Job: Please copy each of the following lines word for word, keeping their order.
※ ※ ※
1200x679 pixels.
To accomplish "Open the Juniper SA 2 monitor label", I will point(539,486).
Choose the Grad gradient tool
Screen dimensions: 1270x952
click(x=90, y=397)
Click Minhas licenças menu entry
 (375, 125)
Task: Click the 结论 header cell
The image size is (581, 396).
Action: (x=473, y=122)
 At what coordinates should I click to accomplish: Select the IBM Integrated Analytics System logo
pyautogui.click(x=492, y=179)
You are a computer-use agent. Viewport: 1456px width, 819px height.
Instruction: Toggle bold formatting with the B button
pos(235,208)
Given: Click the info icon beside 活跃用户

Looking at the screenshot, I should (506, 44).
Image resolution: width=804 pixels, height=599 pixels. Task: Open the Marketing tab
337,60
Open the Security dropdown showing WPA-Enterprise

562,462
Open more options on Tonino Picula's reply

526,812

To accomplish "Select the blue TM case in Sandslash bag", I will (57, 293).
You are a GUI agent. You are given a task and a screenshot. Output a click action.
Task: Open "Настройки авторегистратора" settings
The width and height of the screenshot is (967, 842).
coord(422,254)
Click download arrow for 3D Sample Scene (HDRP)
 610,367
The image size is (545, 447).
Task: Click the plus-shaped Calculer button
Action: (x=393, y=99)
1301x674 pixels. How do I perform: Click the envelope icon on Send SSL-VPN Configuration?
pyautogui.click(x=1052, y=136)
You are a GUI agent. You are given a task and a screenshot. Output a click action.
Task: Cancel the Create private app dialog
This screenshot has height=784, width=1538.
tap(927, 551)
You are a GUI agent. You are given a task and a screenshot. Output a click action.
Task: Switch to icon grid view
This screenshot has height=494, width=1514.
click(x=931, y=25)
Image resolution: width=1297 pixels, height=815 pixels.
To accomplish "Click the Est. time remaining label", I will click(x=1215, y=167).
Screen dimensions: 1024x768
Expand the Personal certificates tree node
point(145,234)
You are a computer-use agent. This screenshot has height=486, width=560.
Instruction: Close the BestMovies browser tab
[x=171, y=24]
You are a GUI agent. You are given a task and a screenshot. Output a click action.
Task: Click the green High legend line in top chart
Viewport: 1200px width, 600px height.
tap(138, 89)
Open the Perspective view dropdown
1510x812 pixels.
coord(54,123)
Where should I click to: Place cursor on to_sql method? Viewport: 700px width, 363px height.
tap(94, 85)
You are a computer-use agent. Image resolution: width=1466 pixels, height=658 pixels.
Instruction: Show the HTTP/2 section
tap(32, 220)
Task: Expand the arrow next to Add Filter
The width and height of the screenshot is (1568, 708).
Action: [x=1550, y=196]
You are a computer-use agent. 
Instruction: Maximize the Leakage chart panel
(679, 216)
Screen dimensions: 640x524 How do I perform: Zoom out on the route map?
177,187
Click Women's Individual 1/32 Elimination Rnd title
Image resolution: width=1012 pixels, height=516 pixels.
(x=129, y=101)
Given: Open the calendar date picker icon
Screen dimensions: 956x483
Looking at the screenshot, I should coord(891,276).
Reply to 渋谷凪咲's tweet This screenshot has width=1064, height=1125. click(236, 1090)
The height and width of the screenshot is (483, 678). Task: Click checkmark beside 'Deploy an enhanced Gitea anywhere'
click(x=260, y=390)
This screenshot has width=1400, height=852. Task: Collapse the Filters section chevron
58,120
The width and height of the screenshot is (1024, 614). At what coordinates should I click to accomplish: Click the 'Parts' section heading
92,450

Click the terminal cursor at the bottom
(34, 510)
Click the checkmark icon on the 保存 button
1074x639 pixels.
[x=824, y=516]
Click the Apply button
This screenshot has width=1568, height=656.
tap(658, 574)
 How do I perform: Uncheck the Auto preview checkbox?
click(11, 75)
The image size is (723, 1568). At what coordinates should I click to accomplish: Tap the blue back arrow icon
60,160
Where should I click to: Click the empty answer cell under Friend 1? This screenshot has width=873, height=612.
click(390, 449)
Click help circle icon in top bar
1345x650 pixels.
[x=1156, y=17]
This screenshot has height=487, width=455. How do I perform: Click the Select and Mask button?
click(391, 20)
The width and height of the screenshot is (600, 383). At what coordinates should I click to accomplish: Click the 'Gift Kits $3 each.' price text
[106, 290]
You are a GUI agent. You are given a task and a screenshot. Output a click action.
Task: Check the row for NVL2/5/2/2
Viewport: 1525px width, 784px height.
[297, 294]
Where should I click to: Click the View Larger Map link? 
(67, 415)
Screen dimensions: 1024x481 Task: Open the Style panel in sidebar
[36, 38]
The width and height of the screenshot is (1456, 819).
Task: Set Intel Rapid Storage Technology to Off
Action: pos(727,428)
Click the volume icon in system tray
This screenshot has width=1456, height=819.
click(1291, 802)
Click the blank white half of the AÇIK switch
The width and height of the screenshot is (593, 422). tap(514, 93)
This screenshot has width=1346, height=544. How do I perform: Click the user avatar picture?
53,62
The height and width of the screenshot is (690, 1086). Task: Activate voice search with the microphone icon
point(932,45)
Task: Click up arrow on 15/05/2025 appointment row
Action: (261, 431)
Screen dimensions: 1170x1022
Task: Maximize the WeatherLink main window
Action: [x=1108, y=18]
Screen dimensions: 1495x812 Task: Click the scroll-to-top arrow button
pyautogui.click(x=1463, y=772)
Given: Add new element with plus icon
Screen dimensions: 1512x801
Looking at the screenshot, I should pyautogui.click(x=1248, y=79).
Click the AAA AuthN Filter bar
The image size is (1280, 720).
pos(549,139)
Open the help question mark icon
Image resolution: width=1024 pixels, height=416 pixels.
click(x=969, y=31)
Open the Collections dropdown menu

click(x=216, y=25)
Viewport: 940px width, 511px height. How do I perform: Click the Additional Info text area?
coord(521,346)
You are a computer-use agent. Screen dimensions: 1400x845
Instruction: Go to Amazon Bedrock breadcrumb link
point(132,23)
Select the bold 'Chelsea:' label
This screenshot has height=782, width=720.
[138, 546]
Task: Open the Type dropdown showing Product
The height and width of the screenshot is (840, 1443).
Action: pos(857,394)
※ ※ ※
Exercise output:
1200x679 pixels.
To accomplish "Open the Juniper SA 2 monitor label", I will point(539,486).
Choose the Grad gradient tool
Screen dimensions: 1270x952
click(x=90, y=397)
Click Minhas licenças menu entry
 (375, 125)
Task: Click the 结论 header cell
The image size is (581, 396).
Action: (x=473, y=122)
 At what coordinates should I click to accomplish: Select the IBM Integrated Analytics System logo
pyautogui.click(x=492, y=179)
You are a computer-use agent. Viewport: 1456px width, 819px height.
Instruction: Toggle bold formatting with the B button
pos(235,208)
Given: Click the info icon beside 活跃用户

Looking at the screenshot, I should (506, 44).
Image resolution: width=804 pixels, height=599 pixels. Task: Open the Marketing tab
337,60
Open the Security dropdown showing WPA-Enterprise

562,462
Open more options on Tonino Picula's reply

526,812

To accomplish "Select the blue TM case in Sandslash bag", I will (57, 293).
You are a GUI agent. You are given a task and a screenshot. Output a click action.
Task: Open "Настройки авторегистратора" settings
The width and height of the screenshot is (967, 842).
coord(422,254)
Click download arrow for 3D Sample Scene (HDRP)
 610,367
The image size is (545, 447).
Task: Click the plus-shaped Calculer button
Action: (x=393, y=99)
1301x674 pixels. How do I perform: Click the envelope icon on Send SSL-VPN Configuration?
pyautogui.click(x=1052, y=136)
You are a GUI agent. You are given a task and a screenshot. Output a click action.
Task: Cancel the Create private app dialog
This screenshot has height=784, width=1538.
tap(927, 551)
You are a GUI agent. You are given a task and a screenshot. Output a click action.
Task: Switch to icon grid view
This screenshot has height=494, width=1514.
click(x=931, y=25)
Image resolution: width=1297 pixels, height=815 pixels.
To accomplish "Click the Est. time remaining label", I will click(x=1215, y=167).
Screen dimensions: 1024x768
Expand the Personal certificates tree node
point(145,234)
You are a computer-use agent. This screenshot has height=486, width=560.
Instruction: Close the BestMovies browser tab
[x=171, y=24]
You are a GUI agent. You are given a task and a screenshot. Output a click action.
Task: Click the green High legend line in top chart
Viewport: 1200px width, 600px height.
tap(138, 89)
Open the Perspective view dropdown
1510x812 pixels.
coord(54,123)
Where should I click to: Place cursor on to_sql method? Viewport: 700px width, 363px height.
tap(94, 85)
You are a computer-use agent. Image resolution: width=1466 pixels, height=658 pixels.
Instruction: Show the HTTP/2 section
tap(32, 220)
Task: Expand the arrow next to Add Filter
The width and height of the screenshot is (1568, 708).
Action: [x=1550, y=196]
You are a computer-use agent. 
Instruction: Maximize the Leakage chart panel
(679, 216)
Screen dimensions: 640x524 How do I perform: Zoom out on the route map?
177,187
Click Women's Individual 1/32 Elimination Rnd title
Image resolution: width=1012 pixels, height=516 pixels.
(x=129, y=101)
Given: Open the calendar date picker icon
Screen dimensions: 956x483
Looking at the screenshot, I should coord(891,276).
Reply to 渋谷凪咲's tweet This screenshot has width=1064, height=1125. click(236, 1090)
The height and width of the screenshot is (483, 678). Task: Click checkmark beside 'Deploy an enhanced Gitea anywhere'
click(x=260, y=390)
This screenshot has width=1400, height=852. Task: Collapse the Filters section chevron
58,120
The width and height of the screenshot is (1024, 614). At what coordinates should I click to accomplish: Click the 'Parts' section heading
92,450

Click the terminal cursor at the bottom
(34, 510)
Click the checkmark icon on the 保存 button
1074x639 pixels.
[x=824, y=516]
Click the Apply button
This screenshot has width=1568, height=656.
tap(658, 574)
 How do I perform: Uncheck the Auto preview checkbox?
click(11, 75)
The image size is (723, 1568). At what coordinates should I click to accomplish: Tap the blue back arrow icon
60,160
Where should I click to: Click the empty answer cell under Friend 1? This screenshot has width=873, height=612.
click(390, 449)
Click help circle icon in top bar
1345x650 pixels.
[x=1156, y=17]
This screenshot has height=487, width=455. How do I perform: Click the Select and Mask button?
click(391, 20)
The width and height of the screenshot is (600, 383). At what coordinates should I click to accomplish: Click the 'Gift Kits $3 each.' price text
[106, 290]
You are a GUI agent. You are given a task and a screenshot. Output a click action.
Task: Check the row for NVL2/5/2/2
Viewport: 1525px width, 784px height.
[297, 294]
Where should I click to: Click the View Larger Map link? 
(67, 415)
Screen dimensions: 1024x481 Task: Open the Style panel in sidebar
[36, 38]
The width and height of the screenshot is (1456, 819).
Task: Set Intel Rapid Storage Technology to Off
Action: pos(727,428)
Click the volume icon in system tray
This screenshot has width=1456, height=819.
click(1291, 802)
Click the blank white half of the AÇIK switch
The width and height of the screenshot is (593, 422). tap(514, 93)
This screenshot has width=1346, height=544. How do I perform: Click the user avatar picture?
53,62
The height and width of the screenshot is (690, 1086). Task: Activate voice search with the microphone icon
point(932,45)
Task: Click up arrow on 15/05/2025 appointment row
Action: (261, 431)
Screen dimensions: 1170x1022
Task: Maximize the WeatherLink main window
Action: [x=1108, y=18]
Screen dimensions: 1495x812 Task: Click the scroll-to-top arrow button
pyautogui.click(x=1463, y=772)
Given: Add new element with plus icon
Screen dimensions: 1512x801
Looking at the screenshot, I should pyautogui.click(x=1248, y=79).
Click the AAA AuthN Filter bar
The image size is (1280, 720).
pos(549,139)
Open the help question mark icon
Image resolution: width=1024 pixels, height=416 pixels.
click(x=969, y=31)
Open the Collections dropdown menu

click(x=216, y=25)
Viewport: 940px width, 511px height. How do I perform: Click the Additional Info text area?
coord(521,346)
You are a computer-use agent. Screen dimensions: 1400x845
Instruction: Go to Amazon Bedrock breadcrumb link
point(132,23)
Select the bold 'Chelsea:' label
This screenshot has height=782, width=720.
[138, 546]
Task: Open the Type dropdown showing Product
The height and width of the screenshot is (840, 1443).
Action: pos(857,394)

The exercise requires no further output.